Registered: Sep, 2005
Re: Typing like a Functional Programmer
Posted: Nov 28, 2006 10:34 AM
> This function has STATE.
It has an immutable state, which is not what imperative programmers understand when they talk about state
> It is an Object, not a Function.
Many languages see functions as object, and every FP language does. In fact, lambda calculus (on which many FP are at least loosely based) is based on the axiom that functions are objects, and are the base building blocks of everything.
> I thought the big advantage of FP was no states
One of the advantaces of FP is the absence of state mutations.

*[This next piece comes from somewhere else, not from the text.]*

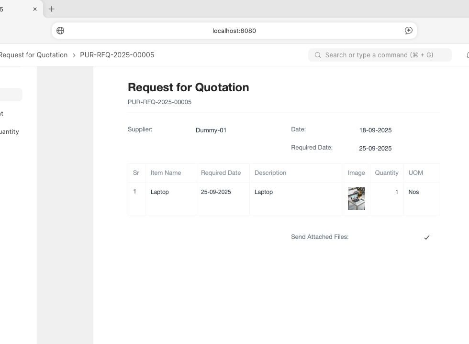The height and width of the screenshot is (344, 469).
Task: Go to Request for Quotation breadcrumb
Action: point(34,55)
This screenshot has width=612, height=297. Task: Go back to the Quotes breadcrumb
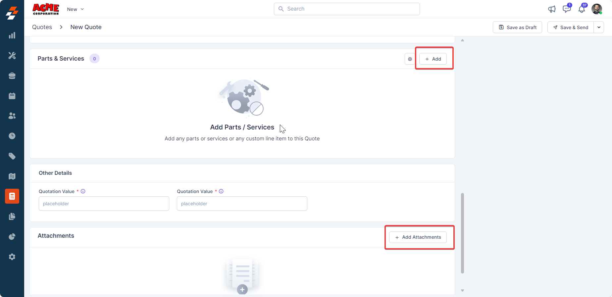[x=42, y=27]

In this case, there is no state mutation.
> Bye the way, if I go
> add_ints(6,7); (pardon me mashing the syntax)
> what gets returned? 18 or 13? And how do you know?
They're two completely unrelated calls.
add_ints(5) returns a function with an arity of 1 (it has a single argument) which perform the equivalent of "add_ints(5,x)" with x being the argument of the new function
add_ints(6,7) returns 13
Of course the C-like notation makes this extremely unwieldy, Haskell makes currying much cleaner and clearer:
is the type definition of a single value
(Int -> Int)
This arrow notation is the type definition of a function. This function takes an Int parameter (before the arrow) and returns an Int (after the arrow). Type definitions are read from left to right by the way.

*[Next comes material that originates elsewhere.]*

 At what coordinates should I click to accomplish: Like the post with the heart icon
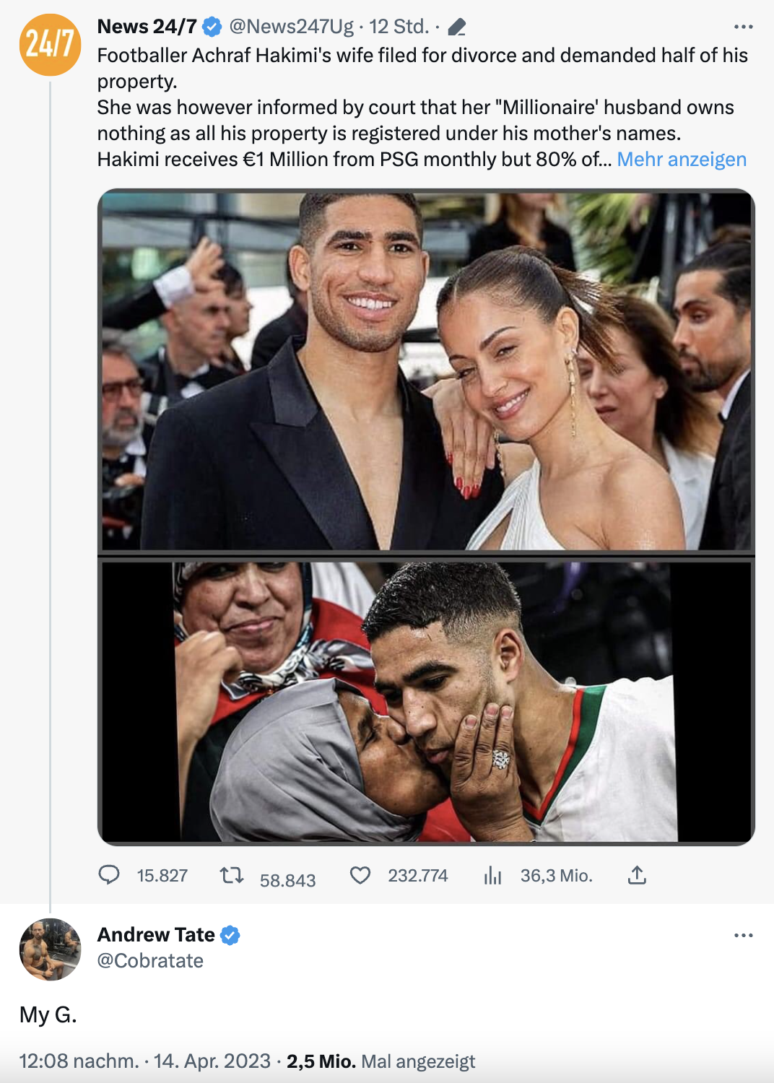click(360, 875)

Now if we expand this to the addition, we get this:
Int -> Int -> Int
Takes an Int, then takes an other Int, and returns an Int.

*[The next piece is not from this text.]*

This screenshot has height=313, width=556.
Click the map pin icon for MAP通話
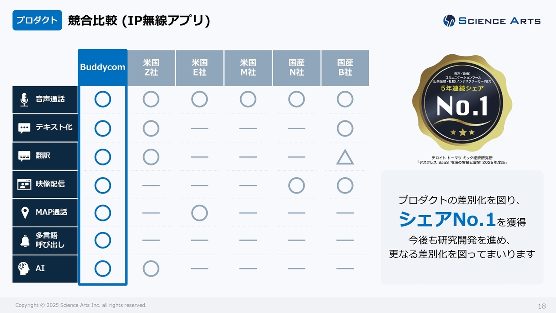pyautogui.click(x=25, y=213)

If we add parens, we can get either:
(Int -> Int -> Int)
Int -> (Int -> Int)
Which mean exactly the same thing: "function which takes a parameter of type Int, then takes a parameter of type Int, then returns a value of type Int", which is equivalent to "function which takes a parameter of type Int, then returns a function which takes a parameter of type Int, then returns a value of type Int.
And if we check the code itself, the basic application would be
add 5 3
which can also be written
(add 5 3)
(add 5) 3
In the end, what "add 5" does is return an anonymous function of type (Int -> Int), to which we pass the parameter "3", whether we perform the second parameter passing explicitely or implicitely
> So I assume this binding would be to the first parameter,
> so that:
> a = sub(7,2); // a is now 5
> f = sub(3);
> b = f(7); // b is now 4
> Have I got it?
That's not exactly it, b would be -4.